Attila Dorn, por su parte, se mostró como un frontman magnético y de voz impecable. Aunque no es muy dinámico físicamente, su presencia imponente, su tono operático y sus constantes interacciones con el público lo colocan como el guía perfecto de esta misa metalera. Hubo bromas, diálogos, gestos teatrales, y hasta una escena en la que simuló bailar con Falk antes de arrancar “Dancing With the Dead”, uno de los momentos más celebrados por la gente.

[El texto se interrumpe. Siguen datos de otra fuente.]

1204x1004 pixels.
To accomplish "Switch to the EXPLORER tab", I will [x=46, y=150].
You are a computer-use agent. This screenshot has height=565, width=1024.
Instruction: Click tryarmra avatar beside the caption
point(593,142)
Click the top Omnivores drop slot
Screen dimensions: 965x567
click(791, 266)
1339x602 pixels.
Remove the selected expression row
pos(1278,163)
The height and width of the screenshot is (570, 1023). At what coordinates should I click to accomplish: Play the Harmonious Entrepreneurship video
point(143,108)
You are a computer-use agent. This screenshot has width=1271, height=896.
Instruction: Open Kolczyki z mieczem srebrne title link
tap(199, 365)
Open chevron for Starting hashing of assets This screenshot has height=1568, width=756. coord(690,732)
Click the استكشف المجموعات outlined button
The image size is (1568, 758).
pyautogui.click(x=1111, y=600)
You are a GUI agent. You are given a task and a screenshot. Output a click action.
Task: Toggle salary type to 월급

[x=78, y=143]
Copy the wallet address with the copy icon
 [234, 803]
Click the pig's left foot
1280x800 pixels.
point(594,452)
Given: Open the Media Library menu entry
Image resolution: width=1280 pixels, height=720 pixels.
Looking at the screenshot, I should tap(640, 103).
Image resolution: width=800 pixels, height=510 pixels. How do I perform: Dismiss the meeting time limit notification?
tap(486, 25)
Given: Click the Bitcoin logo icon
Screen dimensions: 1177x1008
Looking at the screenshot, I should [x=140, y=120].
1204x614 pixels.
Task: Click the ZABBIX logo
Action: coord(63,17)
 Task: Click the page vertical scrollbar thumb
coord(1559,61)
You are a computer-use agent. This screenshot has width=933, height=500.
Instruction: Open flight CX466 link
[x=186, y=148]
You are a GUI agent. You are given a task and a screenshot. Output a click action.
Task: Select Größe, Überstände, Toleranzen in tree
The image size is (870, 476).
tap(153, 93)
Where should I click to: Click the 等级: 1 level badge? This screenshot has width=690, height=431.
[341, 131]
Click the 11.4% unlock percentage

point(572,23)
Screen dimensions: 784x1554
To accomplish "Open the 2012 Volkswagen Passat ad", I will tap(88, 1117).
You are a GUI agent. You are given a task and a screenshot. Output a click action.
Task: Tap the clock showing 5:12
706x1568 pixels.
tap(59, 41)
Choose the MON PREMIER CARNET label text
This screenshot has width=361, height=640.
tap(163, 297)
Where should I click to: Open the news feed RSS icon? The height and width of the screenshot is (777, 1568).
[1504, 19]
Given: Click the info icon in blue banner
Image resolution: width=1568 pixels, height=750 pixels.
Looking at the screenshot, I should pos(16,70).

El repertorio recorrió buena parte de sus discos más recientes, incluyendo “Sinners of the Seven Seas”, “Amen & Attack”, “Armata Strigoi” y “Demons Are a Girl’s Best Friend”, con sus ya típicos “oh oh oh” coreados por varios minutos. Para “Stossgebet” y “Fire and Forgive” el fervor era total, y quedó claro que cada canción está pensada como parte de un ritual: cruces que se iluminan, imágenes proyectadas que cambian con cada tema, un juego de luces cuidado y una precisión milimétrica que hace que el show se parezca más a una obra de teatro que a un recital tradicional.

Temas como “We Don’t Wanna Be No Saints” o “Heretic Hunters” funcionaron como verdaderos gritos de guerra, mientras que “Alive or Undead” aportó una cuota más introspectiva. El bloque final, con “Sanctified With Dynamite”, “We Drink Your Blood” y “Werewolves of Armenia”, coronó una noche donde cada “lovezno” se sintió parte de algo más grande que un simple show de metal.